Slice Review:

Drinking and Driving‍, a film by Avalon Fast and Jillian Frank


By Toni-Marie Gallardo

Watched at the Los Angeles Festival of Movies

From the blur of handheld camera and sound of cooing doves over Bedroom Trap music, I emerged sanctified by the intimate meandering of Jillian Frank and Avalon Fast’s debut collaborative feature Drinking and Driving.

Compared to the creative drought of mainstream films today, Frank and Fast, as writers/directors/editors who follow desire rather than logic, structure or marketing trend, to quench our thirst. The result is a (potentially controversial) feminist film that is part mumblecore, part cinema verité, part music video. The effect is achieved by using a character/relationship-driven loose script with non-actors who, at times, directly address the audience (and throw a little a**). The pair also surprised me with their presence and subtlety as lead actors. It anchored the film as a film versus an experimental documentary or video art.

KISS ME I’M CONFUSED ~ The opening sequence (a driving shot that tracks Iris and Palmer from the middle backseat) immediately makes the audience a willing participant in the characters’ world. The film starts with quick cuts to a low-down, 3/4 shot looking up at Palmer like a child, right as she vomits Twisted Tea. We follow the girls to the race track to find Palmer’s mom, where the voices are drowned out by rowdy crowds and roaring engines, except for a few “Fuck You”’s from mom to daughter and vice versa. The pair arrive at Palmer’s grandma’s house, and in the blue glow of a cryptic TV error message, make out and play hide and seek. 
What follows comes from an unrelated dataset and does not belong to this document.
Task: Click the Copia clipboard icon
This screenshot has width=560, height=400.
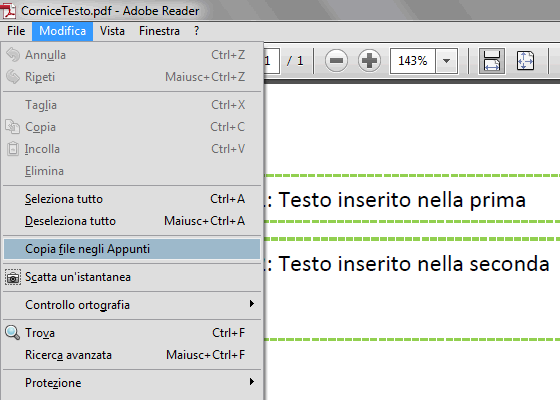Action: [12, 127]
However improvised the film may feel, which I would guess is sometimes by choice but also by force of necessity or a bit of novice, it is more than a straightforward portrait of the late-millennial twenty-somethings in their rural milieu. There is a spectral sense of time and place in the film’s plot and in the perspective of the viewer. However, this sense isn’t quite like the indie magical realism one might think of, like the fantasy escape of The Florida Project or Bird, or even fantastical world-building, such as in the work of Jane Schoenbrun (though I believe Fast and Schoenbrun share similar roots in horror taste). Nor is it fantastical in a self-aware and didactic way, like some of the queer new wave films of the 1990s. Drinking and Driving paves its own road.

NO SIGNAL ~ To Palmer and Iris, time exists only to clock in and clock out of work. The camera continues to look up and out–looking for something, anything to give context to these women’s place in the world. Two drunken parties later, halfway through the film, the camera in a wide shot shows the women looking small against a mountainous background–a sense of distance we hadn’t felt before. After this moment, we finally learn that Iris is a mother to a two-year-old. 
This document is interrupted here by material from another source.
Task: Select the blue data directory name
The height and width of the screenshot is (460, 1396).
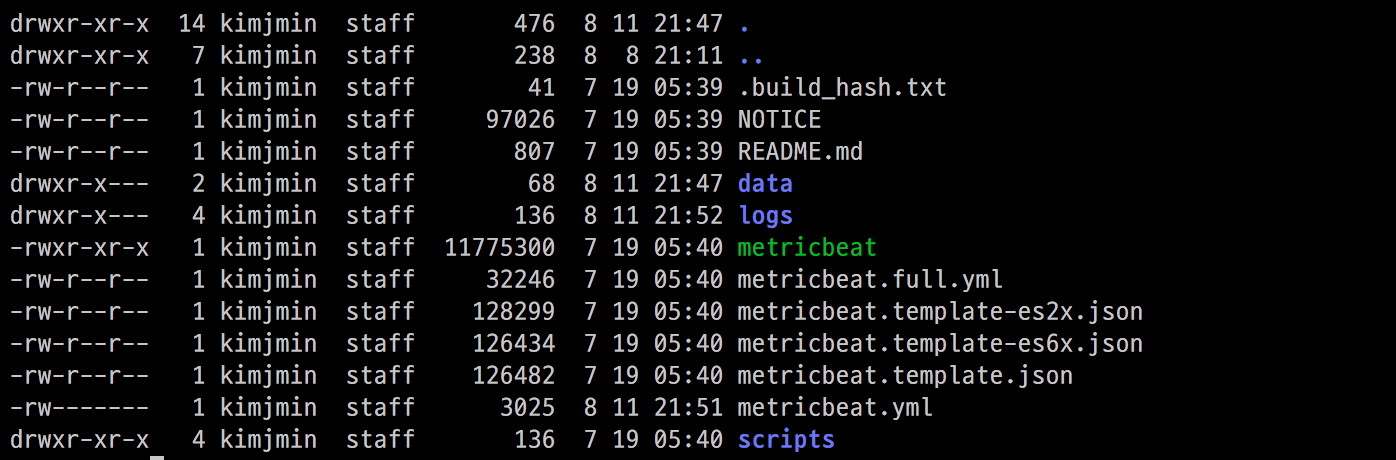Action: pyautogui.click(x=765, y=184)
Even with its experimental way, there are several beautiful compositions in shots throughout which make it clear that the tight-knit crew behind Drinking and Driving has a deep respect for the history of the medium of film, albeit sometimes with a bit of novelty or overindulgent whimsy for my taste; there is a long lull in pacing somewhere around the second chapter, and I cannot get behind titled overlays (even in a sweet and delicate serif font) unless really baked into the storytelling device. But, the film takes place in 2016, so the chaotic, whimsical style feels resonant–2016 being the year that some culture writers have referred to as “the last Real Summer” (cue Lana Del Rey). The film is fascinatingly psychic in that way: though it is set distinctly in Vancouver, in 2016, it speaks to a particular ennui that goes on to haunt dominant culture for the next ten years. And, though perhaps unintentional, through its unique orchestration of disparate approaches, I feel the film has contributed something truly new to today’s independent cinema space.

THE DEATH DRIVE ~ Phoenix tells Levi about his mother's death. There is an interruption: a faceless Levi stumbling through the meadow with no clear direction. Then, eros becomes more desperate, and reality becomes psychologically torturous, nightmareish. Did Phoenix and his cousin Levi just kiss? Did Phoenix and Palmer just veer off the road? Cut to: In the field of confusion, under full sunlight, the four of them follow their instincts. Then, in that same frame, a faceless Levi is stumbling through the meadow with no clear direction. Levi walks into the forest alone.

Overall, the film’s genius doesn’t have to explain itself; instead, it lies in its youthful, unintentional wisdom and bold choices. Either you get it, or you don’t. Frank, Fast and company don’t really care. And I love it.